The following figure shows the workflow of tuning TBE TIK operator performance.

Figure 1 TBE TIK operator tuning
  1. Check whether the target operator is among the operators supported by AOE. If yes, use AOE to tune the operator.

    For details about the operators supported by AOE and its usage, see AOE Instructions.

  2. After the tuning, analyze the multi-core solution of the operator to check whether it is proper and whether double buffering is enabled. For details, see AI Core Parallelism and Double Buffering.
  3. Use MindStudio to perform UT on the operator, use the UT performance simulation tool to display the scheduling pipeline of the operator, and perform detailed profiling.
    • MTE instruction pipeline analysis

      If the ratio of the executed streams of MTE1–MTE3 instructions to that over the entire clock cycle exceeds 80%, the DMA transfer performance is poor.

      If MTE instruction streams are discontinuous in execution, the degree of parallelism during data transfer is low.

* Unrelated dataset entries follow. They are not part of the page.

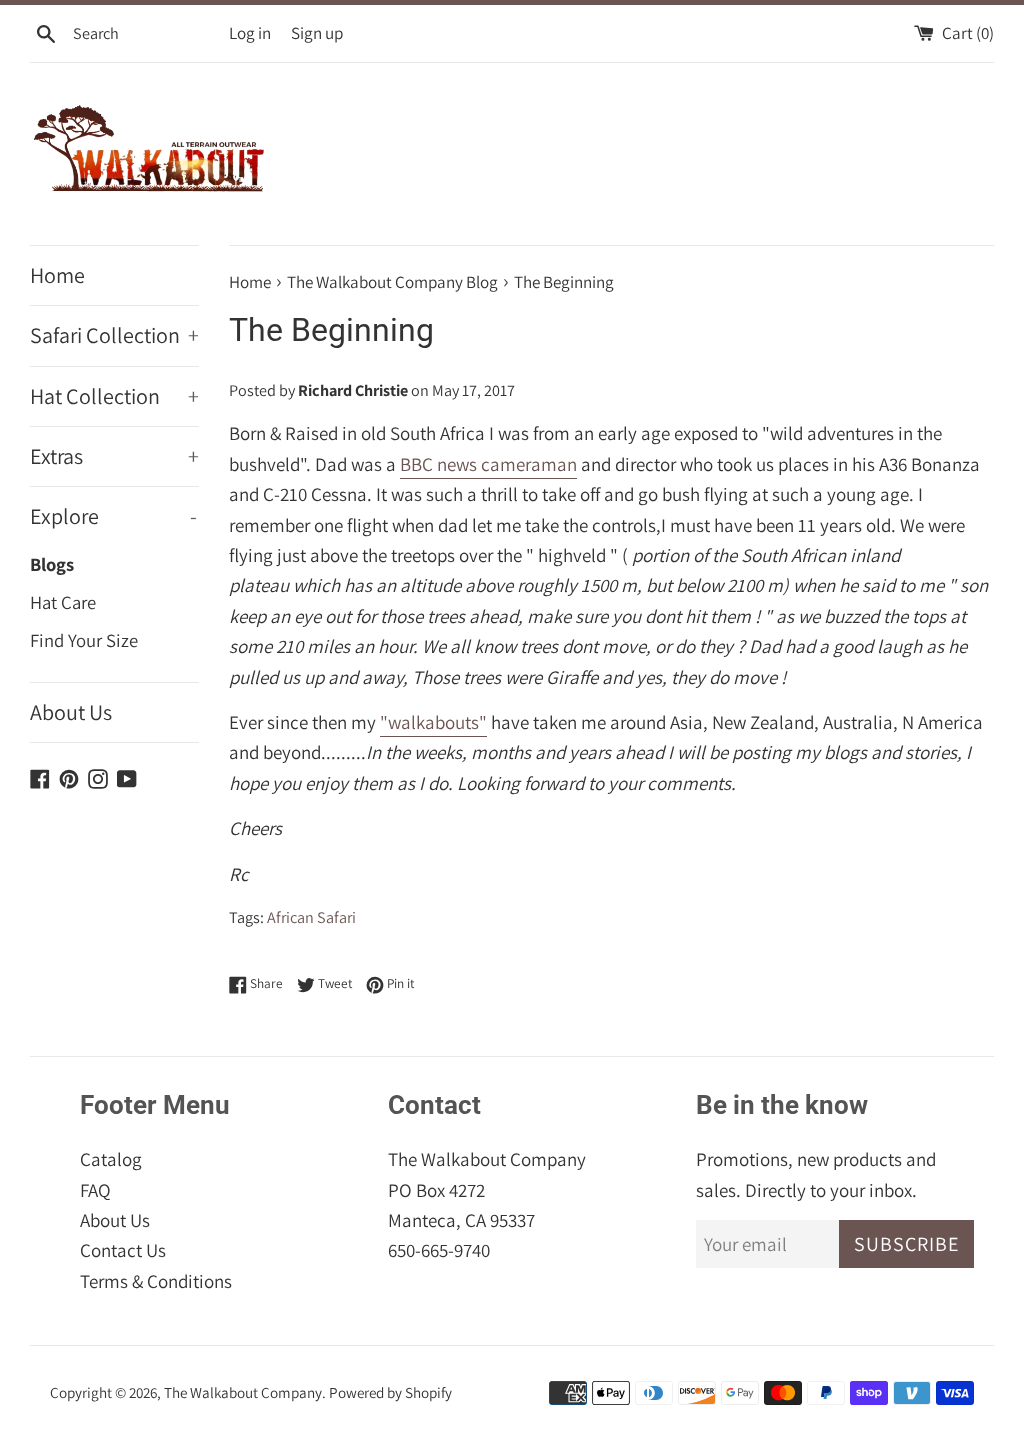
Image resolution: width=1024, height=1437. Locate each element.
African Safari (311, 917)
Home (57, 275)
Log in (250, 33)
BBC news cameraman (488, 464)
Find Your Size (84, 640)
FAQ (95, 1190)
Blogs (52, 564)
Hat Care (63, 602)
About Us (71, 712)
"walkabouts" (433, 722)
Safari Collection (114, 335)
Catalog (111, 1159)
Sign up (317, 33)
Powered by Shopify (390, 1392)
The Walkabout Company (243, 1392)
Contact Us (123, 1250)
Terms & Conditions (156, 1281)
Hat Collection (114, 396)
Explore (113, 516)
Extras (114, 456)
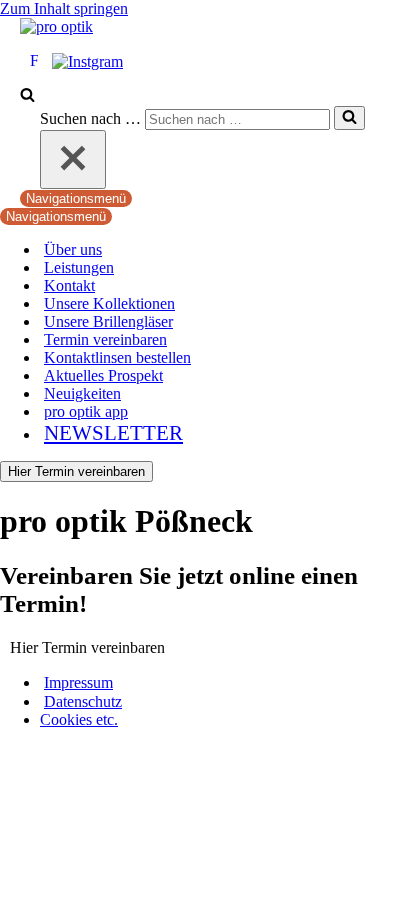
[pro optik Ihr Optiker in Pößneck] (56, 26)
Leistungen (79, 267)
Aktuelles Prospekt (103, 375)
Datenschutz (83, 701)
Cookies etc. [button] (79, 719)
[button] (87, 646)
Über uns (73, 249)
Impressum (78, 682)
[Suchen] (27, 96)
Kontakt (69, 285)
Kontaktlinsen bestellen (117, 357)
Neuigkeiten (82, 393)
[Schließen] (73, 159)
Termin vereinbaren (105, 339)
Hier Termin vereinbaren (76, 471)
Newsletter (113, 432)
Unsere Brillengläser (108, 321)
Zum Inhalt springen (64, 8)
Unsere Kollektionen (109, 303)
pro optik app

      For details about the optimization, see Data Tiling for Computation.

    • Vector instruction pipeline analysis

      If Vector instruction streams are discontinuous in execution, the Vector Unit is used to full capacity. In this case, inspect the usage of the synchronization instruction and the degree of instruction parallelism.

      If the ratio of the executed streams of Vector instructions to that over the entire clock cycle exceeds 80%, the Vector Unit is fully used. If you want to further improve the performance, try to achieve the optimal instruction parallelism degree and algorithms.

      For details, see Data Tiling for Computation and Synchronization Instruction Analysis.